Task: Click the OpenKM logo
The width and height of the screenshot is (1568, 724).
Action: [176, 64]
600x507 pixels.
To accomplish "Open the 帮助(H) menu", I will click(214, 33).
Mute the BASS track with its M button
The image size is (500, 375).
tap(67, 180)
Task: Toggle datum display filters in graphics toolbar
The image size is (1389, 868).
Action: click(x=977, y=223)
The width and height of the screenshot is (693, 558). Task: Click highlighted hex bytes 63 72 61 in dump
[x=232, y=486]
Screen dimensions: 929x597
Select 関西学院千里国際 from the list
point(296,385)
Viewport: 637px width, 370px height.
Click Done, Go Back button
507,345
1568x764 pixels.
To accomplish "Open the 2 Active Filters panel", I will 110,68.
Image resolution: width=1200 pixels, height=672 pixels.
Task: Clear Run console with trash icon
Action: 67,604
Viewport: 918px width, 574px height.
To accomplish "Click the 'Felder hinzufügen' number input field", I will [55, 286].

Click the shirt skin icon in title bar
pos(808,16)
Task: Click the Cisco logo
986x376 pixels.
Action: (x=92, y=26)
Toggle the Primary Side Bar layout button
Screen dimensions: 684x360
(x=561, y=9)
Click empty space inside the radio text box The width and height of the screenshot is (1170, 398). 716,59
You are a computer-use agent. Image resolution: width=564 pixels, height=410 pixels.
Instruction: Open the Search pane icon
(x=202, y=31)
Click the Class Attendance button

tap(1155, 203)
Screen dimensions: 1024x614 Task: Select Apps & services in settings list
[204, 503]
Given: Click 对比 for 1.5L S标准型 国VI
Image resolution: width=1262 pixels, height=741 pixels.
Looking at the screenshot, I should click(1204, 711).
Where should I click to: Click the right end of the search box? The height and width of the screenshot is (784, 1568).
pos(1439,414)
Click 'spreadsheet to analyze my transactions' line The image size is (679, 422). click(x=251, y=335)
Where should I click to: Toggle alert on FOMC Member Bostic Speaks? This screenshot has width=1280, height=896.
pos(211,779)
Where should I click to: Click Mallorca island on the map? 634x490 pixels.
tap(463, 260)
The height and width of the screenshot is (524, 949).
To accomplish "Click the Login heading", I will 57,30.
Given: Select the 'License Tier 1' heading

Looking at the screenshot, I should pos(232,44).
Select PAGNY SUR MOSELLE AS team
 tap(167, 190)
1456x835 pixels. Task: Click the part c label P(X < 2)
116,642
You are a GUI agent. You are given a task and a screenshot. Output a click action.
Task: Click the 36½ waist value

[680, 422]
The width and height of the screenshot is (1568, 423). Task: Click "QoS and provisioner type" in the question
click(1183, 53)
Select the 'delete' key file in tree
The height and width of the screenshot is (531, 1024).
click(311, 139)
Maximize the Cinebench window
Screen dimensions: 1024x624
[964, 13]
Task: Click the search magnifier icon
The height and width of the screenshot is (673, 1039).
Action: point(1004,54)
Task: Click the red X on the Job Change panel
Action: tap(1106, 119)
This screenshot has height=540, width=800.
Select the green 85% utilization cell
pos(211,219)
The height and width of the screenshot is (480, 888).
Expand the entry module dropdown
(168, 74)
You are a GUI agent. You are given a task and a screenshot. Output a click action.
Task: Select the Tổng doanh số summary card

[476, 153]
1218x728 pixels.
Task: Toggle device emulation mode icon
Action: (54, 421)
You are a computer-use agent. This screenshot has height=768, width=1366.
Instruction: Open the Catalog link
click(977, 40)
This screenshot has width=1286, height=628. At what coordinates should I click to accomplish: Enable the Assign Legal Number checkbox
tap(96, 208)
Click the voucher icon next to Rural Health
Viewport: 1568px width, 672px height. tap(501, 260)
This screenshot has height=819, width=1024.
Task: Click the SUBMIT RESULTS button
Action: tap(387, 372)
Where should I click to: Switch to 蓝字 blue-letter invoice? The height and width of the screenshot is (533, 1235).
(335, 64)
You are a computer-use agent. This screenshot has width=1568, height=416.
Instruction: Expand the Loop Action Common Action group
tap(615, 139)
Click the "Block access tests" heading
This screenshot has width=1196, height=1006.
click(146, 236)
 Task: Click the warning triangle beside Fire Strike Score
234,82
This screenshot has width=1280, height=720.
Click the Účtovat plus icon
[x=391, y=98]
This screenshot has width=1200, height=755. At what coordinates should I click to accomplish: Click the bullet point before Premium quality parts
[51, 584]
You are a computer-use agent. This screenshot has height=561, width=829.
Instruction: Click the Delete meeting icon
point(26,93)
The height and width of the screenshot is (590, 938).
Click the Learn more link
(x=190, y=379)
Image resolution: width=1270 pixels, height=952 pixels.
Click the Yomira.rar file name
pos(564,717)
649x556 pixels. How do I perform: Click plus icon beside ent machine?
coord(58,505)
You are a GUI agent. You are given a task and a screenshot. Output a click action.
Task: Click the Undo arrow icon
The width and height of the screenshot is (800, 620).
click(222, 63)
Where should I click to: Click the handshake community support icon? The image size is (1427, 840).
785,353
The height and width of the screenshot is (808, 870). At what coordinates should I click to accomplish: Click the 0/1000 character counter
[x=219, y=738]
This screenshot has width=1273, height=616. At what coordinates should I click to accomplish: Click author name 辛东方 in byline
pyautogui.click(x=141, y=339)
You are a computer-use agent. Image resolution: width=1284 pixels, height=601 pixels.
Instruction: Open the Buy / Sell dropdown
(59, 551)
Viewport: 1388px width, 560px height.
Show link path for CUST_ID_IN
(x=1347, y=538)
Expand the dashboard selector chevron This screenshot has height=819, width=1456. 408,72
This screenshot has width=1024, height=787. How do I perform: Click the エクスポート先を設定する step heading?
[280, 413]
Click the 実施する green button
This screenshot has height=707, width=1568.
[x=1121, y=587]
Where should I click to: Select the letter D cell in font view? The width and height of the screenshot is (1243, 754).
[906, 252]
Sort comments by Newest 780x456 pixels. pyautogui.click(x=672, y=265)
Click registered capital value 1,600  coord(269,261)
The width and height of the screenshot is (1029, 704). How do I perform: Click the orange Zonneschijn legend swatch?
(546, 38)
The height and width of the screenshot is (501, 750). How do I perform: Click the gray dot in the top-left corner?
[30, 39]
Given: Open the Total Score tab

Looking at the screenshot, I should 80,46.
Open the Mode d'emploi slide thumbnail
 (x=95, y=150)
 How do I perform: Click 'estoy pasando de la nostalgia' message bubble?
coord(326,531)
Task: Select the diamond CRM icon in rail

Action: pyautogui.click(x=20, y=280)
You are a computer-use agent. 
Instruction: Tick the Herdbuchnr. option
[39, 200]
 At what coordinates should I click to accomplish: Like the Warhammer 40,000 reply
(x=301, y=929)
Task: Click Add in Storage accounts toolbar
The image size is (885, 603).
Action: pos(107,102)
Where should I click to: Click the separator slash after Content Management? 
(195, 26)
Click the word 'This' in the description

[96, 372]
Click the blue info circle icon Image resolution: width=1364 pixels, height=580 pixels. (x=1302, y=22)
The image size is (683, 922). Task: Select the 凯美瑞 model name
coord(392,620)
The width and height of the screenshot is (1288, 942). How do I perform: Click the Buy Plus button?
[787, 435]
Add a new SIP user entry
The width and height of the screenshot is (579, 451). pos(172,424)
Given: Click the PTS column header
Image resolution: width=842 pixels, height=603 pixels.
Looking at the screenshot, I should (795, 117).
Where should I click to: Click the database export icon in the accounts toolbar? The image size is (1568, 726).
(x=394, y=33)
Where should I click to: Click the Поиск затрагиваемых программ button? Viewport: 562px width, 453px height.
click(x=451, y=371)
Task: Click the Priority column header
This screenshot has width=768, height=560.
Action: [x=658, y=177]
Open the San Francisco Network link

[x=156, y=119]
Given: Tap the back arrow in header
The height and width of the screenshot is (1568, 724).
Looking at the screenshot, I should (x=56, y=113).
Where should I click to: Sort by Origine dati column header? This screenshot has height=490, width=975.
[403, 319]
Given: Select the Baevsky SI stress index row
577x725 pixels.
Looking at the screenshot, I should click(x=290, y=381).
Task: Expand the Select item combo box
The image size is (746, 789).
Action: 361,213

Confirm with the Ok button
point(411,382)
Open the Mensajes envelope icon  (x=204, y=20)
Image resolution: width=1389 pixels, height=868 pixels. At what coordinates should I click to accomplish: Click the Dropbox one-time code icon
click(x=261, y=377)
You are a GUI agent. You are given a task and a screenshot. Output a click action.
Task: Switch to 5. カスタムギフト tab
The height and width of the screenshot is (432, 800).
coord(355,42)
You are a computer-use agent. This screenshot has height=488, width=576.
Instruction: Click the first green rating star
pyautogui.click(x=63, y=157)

* * * * * * *

## Work required
Among the lines above, which contain the word "arrow"? Copy every one.

## Solution
Task: Click the Undo arrow icon
Given: Tap the back arrow in header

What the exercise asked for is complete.